Friendship is basically a relationship between individuals who have mutual affection and respect for each other. When I wrote my first book “More Than Just Sex:  It’s the Art of the Chase,” I included a chapter entitled, Sisters on Sisterhood, which touched on the reality of true friendship; the good, the bad and the ugly. For this blog, I want to focus on the good.

Research shows that the more friends a women has, the less likely are her chances of developing physical impairments as she ages.  Good friendships have a positive effect on our overall well-being and those who are deeply connected with others seem to be happier and live more fulfilled lives.

I understand that friendship is a precious and essential human need, and when it is good; it is something to be treasured.  From the earliest stages of our lives, friendships are a natural part of human condition, which is subject to change.   The reality is that some friendships are able to stand the test of time, blossom, and continue to grow as each individual embraces life success and struggles but, this is not always the case.   As with most things, having friends isn’t always easy and takes work to maintain, but it is well worth the effort because special friendships make life better.

So what makes friendships so rewarding?  Strong friendships have a positive effect on your health.  A study at the Mayo Clinic show that those who are connected with others actually decrease their physical risk of disease by lowering things like heart rate, cholesterol, and  blood pressure.   Another great benefit is that human connection that many people long for.  There is a deep emotional and psychological drive that leads individuals to seek those like-minded people, who share the same interested as they do.

I remember very adamantly when I made the decision to write a chapter in my first book about the relationships of women and the ways they viewed each other.  Although much of the book focused on encouraging and inspiring women; my research did reveal some pretty shocking facts.  Tons of studies revealed that unlike men, women will often dislike one another for almost no reason at all.  Women are quick to make negative assumption and are less likely to embrace new friends and, or remain friends with someone they feel intimidated by.   Although I truly believe there is nothing like the bond of friends.   I have come to realize that this bond, this connection has an odd way of bringing our difference into view.   Sometimes these differences have caused some women to compare, compete, fight, and become resentful of each other, which if not controlled, could lead to jealousy.

What are the reasons for these feelings?   Well there are many, our culture pits women against each other; just watch any reality show.   Women engage in female competition, often to gain the attention of a male.   It could be competing within the workplace, and the list could go on and on.  I must say that the research is complex because it is difficult and almost impossible to measure someone negative or hostile attitude given the self-serving bias that make individuals want to see themselves as good and upstanding.

I also believe that women don’t really trust each other, which can open up the door for feelings of uncertainty about each other.   There is often this feeling that “she” is going to get something that is mine, or something that I should have.

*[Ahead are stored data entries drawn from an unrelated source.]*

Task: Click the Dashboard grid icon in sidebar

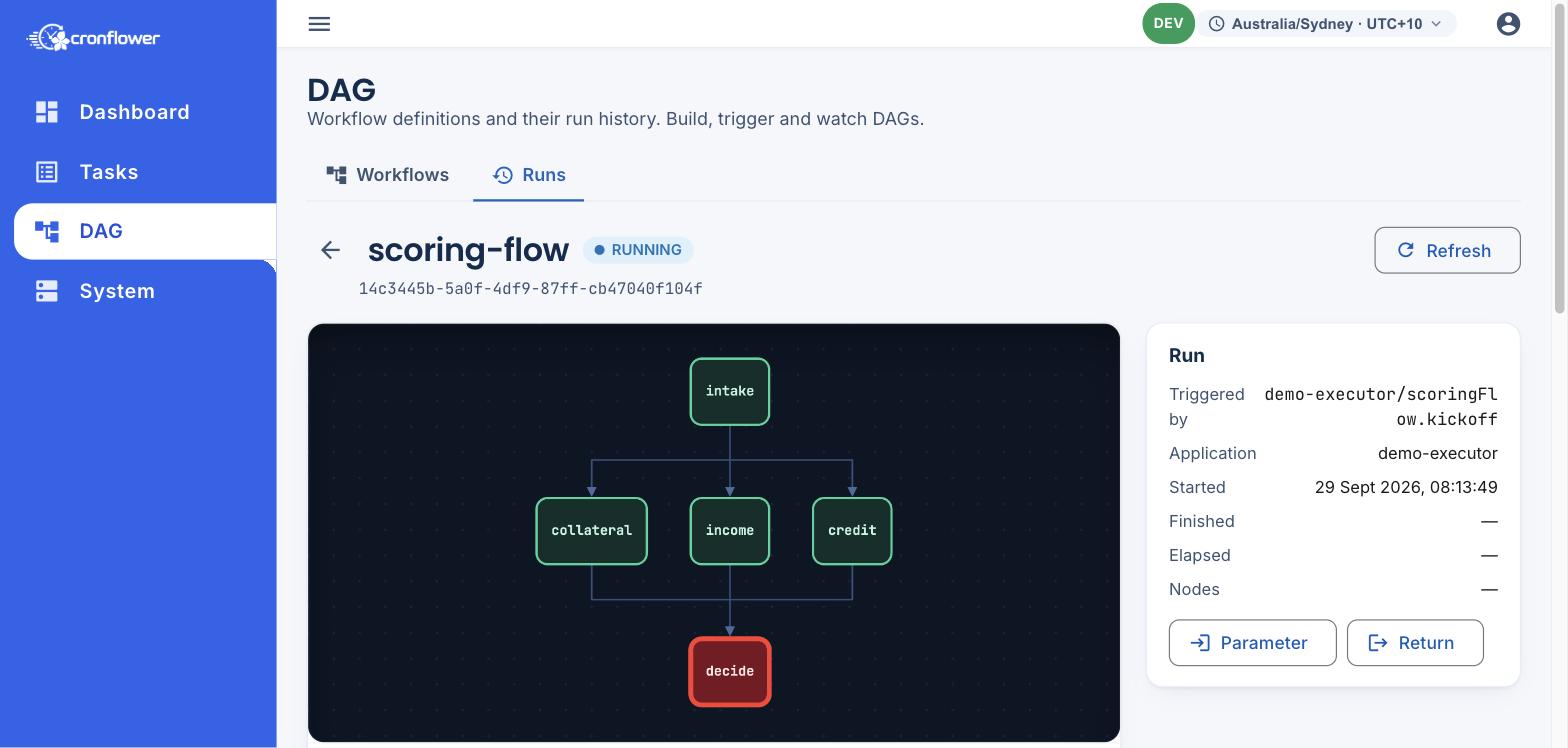Action: (x=47, y=112)
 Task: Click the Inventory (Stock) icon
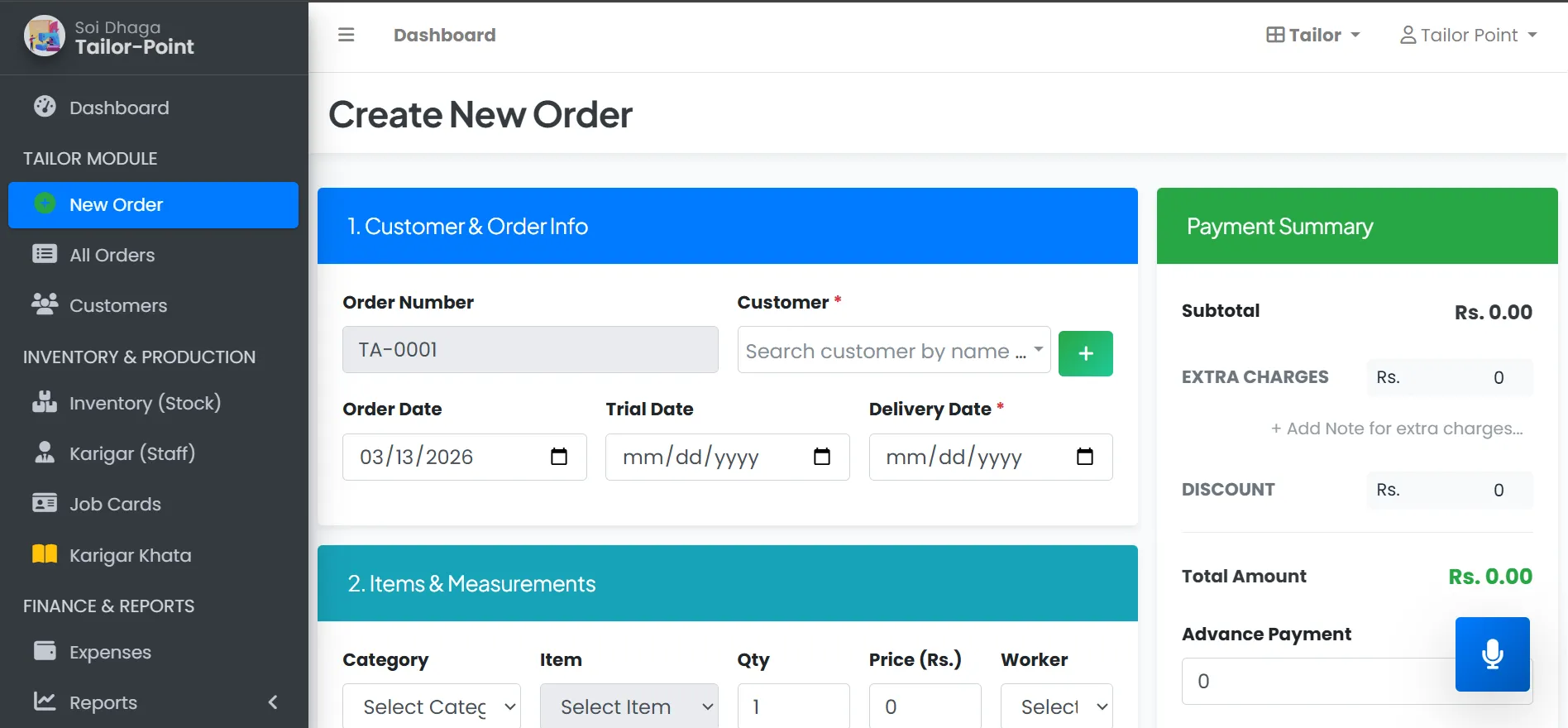click(45, 403)
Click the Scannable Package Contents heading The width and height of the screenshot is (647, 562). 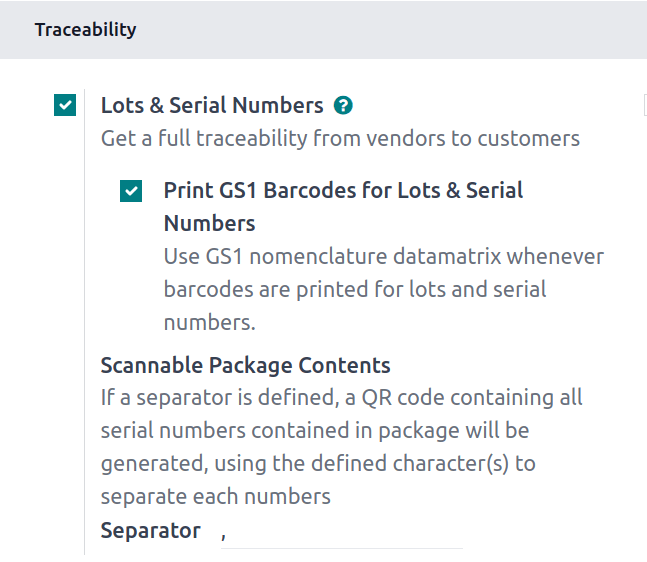(x=245, y=364)
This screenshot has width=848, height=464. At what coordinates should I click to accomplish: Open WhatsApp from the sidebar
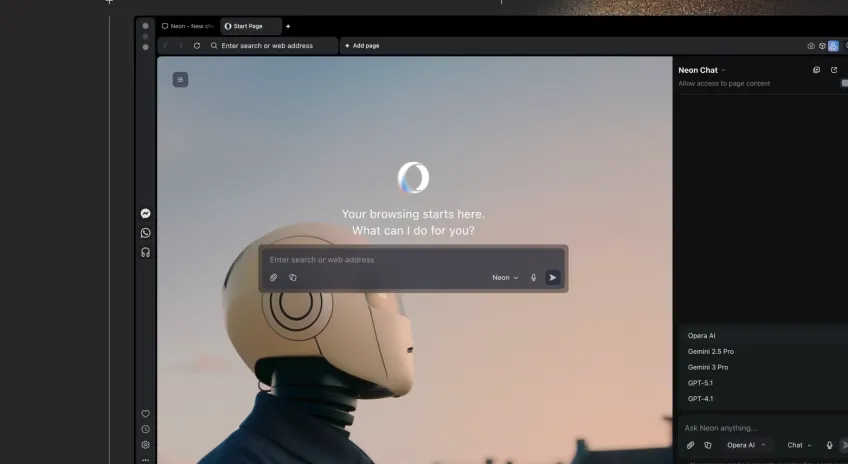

In closing, friendships are important.  Humans are social being which need friends to complement their lives.  As I sit and think about the many experiences that I have shared with my friends; the laughter, pain, joys, sorrow, and celebrations which all help to form that special bond of friendship.  I am elated that I have been blessed with such a good circle of friends.  Friendship is always a two-way street where each person looks out for the best interest of the other, supporting and encouraging each others’ successes, as well failures.   There is a beauty to friendship that cannot be measured, and I want to thank all my friends near and far for their support and love.